===== Supplied material
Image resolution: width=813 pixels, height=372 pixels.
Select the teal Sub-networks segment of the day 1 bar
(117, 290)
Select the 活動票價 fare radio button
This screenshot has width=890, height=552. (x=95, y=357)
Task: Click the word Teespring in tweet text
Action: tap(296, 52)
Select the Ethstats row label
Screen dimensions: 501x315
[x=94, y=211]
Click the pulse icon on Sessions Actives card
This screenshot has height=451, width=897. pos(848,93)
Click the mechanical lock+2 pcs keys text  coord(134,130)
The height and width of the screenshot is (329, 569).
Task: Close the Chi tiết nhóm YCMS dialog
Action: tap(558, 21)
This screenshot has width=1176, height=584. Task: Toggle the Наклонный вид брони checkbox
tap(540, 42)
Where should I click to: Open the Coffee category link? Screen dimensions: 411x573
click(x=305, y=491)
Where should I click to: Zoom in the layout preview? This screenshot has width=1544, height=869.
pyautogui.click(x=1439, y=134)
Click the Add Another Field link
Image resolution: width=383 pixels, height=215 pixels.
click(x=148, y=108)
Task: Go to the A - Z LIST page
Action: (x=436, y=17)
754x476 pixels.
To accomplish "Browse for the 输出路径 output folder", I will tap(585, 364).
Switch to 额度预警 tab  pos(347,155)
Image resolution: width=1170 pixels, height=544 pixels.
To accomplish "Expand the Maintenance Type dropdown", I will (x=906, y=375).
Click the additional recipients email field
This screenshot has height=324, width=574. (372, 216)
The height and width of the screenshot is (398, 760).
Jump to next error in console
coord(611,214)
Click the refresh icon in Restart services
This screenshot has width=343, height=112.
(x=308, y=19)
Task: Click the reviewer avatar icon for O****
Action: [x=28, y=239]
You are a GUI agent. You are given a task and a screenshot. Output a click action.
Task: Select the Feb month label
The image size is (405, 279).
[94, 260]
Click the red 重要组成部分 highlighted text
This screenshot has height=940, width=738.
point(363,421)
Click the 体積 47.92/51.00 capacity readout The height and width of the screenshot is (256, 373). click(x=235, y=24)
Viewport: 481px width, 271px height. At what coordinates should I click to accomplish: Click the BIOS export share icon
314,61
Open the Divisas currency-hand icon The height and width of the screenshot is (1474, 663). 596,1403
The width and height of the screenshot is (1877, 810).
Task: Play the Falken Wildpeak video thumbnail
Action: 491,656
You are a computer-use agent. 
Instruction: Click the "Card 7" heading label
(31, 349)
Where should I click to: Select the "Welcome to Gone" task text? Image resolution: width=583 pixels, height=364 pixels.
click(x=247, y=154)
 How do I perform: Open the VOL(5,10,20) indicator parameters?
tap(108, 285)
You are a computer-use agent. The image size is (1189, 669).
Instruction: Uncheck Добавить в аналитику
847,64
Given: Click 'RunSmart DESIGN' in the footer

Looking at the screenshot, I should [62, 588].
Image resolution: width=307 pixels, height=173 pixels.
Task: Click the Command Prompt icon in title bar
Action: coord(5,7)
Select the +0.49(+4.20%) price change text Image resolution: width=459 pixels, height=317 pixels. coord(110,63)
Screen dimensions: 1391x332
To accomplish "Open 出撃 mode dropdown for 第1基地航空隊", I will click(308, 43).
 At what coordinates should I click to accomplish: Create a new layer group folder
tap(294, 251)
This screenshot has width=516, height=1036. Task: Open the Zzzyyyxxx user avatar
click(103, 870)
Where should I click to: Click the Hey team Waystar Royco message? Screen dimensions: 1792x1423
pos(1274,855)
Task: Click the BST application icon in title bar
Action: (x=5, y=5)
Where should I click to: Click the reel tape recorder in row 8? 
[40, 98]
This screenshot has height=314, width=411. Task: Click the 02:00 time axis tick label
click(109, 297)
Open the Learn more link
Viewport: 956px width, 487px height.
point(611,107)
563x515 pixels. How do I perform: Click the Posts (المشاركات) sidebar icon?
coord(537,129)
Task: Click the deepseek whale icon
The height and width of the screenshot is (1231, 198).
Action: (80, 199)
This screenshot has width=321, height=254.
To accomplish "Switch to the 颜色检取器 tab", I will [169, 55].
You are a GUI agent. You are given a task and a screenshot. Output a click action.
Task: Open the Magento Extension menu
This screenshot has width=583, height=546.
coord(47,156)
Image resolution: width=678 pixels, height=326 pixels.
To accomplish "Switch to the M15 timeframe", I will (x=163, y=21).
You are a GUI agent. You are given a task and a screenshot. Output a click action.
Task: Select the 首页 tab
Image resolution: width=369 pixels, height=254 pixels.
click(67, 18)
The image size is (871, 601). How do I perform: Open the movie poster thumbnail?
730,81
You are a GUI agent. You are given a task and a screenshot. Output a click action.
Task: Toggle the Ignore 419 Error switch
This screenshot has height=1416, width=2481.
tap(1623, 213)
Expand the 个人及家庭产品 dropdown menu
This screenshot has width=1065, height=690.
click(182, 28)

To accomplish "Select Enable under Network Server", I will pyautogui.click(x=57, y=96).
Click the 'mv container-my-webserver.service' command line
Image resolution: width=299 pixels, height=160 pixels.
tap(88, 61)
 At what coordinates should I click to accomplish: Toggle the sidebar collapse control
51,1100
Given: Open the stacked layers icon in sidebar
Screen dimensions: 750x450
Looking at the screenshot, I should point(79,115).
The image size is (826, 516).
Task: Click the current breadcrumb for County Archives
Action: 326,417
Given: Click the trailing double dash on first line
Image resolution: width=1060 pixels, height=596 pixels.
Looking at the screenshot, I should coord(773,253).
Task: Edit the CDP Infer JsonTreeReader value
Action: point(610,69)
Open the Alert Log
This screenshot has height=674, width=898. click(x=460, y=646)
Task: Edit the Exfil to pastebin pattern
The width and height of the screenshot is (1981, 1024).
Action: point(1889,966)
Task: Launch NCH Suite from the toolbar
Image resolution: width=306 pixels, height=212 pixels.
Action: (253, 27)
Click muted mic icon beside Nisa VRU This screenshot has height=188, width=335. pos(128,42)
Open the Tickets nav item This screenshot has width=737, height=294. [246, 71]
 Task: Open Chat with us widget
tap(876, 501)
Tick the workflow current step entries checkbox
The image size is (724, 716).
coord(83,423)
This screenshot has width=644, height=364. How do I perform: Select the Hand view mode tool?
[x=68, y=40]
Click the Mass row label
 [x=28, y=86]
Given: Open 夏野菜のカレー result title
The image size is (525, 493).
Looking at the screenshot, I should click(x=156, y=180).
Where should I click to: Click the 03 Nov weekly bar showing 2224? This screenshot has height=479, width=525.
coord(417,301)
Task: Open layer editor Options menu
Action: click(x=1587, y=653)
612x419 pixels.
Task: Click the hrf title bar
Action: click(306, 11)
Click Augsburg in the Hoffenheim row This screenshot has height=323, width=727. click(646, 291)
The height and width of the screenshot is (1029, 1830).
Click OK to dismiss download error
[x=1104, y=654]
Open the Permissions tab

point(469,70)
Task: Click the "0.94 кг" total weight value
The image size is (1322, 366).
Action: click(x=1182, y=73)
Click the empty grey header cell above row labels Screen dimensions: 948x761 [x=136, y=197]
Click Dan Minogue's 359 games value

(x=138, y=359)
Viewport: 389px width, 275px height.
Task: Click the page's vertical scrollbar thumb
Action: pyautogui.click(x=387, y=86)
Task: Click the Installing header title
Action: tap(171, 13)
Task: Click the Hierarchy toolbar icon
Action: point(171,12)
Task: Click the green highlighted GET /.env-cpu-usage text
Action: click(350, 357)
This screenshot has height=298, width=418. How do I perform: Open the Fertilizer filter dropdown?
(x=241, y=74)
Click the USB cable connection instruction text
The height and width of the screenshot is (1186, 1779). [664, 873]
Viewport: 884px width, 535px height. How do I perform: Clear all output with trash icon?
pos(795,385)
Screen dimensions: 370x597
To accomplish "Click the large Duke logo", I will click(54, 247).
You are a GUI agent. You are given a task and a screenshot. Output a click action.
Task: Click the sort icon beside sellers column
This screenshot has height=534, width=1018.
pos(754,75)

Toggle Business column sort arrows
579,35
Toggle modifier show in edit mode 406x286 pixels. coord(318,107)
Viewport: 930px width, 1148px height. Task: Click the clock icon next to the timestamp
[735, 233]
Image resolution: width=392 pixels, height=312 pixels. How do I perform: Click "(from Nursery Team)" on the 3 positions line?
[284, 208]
==========
» Given exercise
Rewrite everything from the line containing "Switch to 额度预警" down to the line containing "will (x=906, y=375).", changing "dropdown" to "menu" and leaving the rest untouched. Return only those lines.

» Correct result
Switch to 额度预警 tab  pos(347,155)
Image resolution: width=1170 pixels, height=544 pixels.
To accomplish "Expand the Maintenance Type menu", I will (x=906, y=375).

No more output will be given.